Daratumumab for Newly Diagnosed Multiple Myeloma

Triplet therapy with bortezomib, lenalidomide, and dexamethasone (VRd), followed by autologous stem-cell transplant (ASCT) and lenalidomide maintenance is a standard of care for transplant-eligible myeloma patients. Investigators now report an industry-sponsored, multicenter, phase 3 trial comparing VRd to VRd plus the anti-CD38 antibody daratumumab (D-VRd) administered subcutaneously (1800 mg) with induction (4 cycles), post-ASCT consolidation (2 cycles), and lenalidomide maintenance therapy until disease progression.

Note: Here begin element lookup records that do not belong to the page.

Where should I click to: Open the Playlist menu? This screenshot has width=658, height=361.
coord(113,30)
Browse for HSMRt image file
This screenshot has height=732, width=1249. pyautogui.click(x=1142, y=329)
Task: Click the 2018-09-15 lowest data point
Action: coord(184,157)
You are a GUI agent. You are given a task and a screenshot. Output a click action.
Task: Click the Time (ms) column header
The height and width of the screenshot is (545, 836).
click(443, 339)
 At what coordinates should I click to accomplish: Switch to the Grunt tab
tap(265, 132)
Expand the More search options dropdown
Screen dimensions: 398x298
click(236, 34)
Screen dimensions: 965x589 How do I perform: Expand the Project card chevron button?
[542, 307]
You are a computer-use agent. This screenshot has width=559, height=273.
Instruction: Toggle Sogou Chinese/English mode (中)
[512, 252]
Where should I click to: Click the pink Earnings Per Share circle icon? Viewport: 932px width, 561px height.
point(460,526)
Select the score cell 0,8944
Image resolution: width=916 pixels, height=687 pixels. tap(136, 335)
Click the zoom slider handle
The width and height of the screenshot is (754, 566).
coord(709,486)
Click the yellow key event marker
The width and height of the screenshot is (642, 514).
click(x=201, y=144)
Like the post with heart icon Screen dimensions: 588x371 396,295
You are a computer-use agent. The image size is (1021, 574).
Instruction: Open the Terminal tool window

A total of 709 transplant-eligible patients aged 18–70 years were randomized; 9 (1.3%) were Black and 10 (1.4%) were Asian. At a median follow-up of 48 months, the primary endpoint — progression-free survival (PFS) — was significantly better in the D-VRd group (hazard ratio for disease progression or death, 0.42). Estimated PFS rates were 84% in the D-VRd group versus 68% in the VRd group. Two key secondary endpoints — complete response or better and minimal residual disease (MRD)–negative status — also favored D-VRd. Data on overall survival were immature.

The most common grade 3 or 4 adverse events in the D-VRd and VRd groups included neutropenia (62% and 51%, respectively) and thrombocytopenia (29% and 17%). Serious adverse events occurred in 57% of the D-VRd group and 49% of the VRd group, and adverse events leading to treatment discontinuation occurred in 9% and 21%, respectively.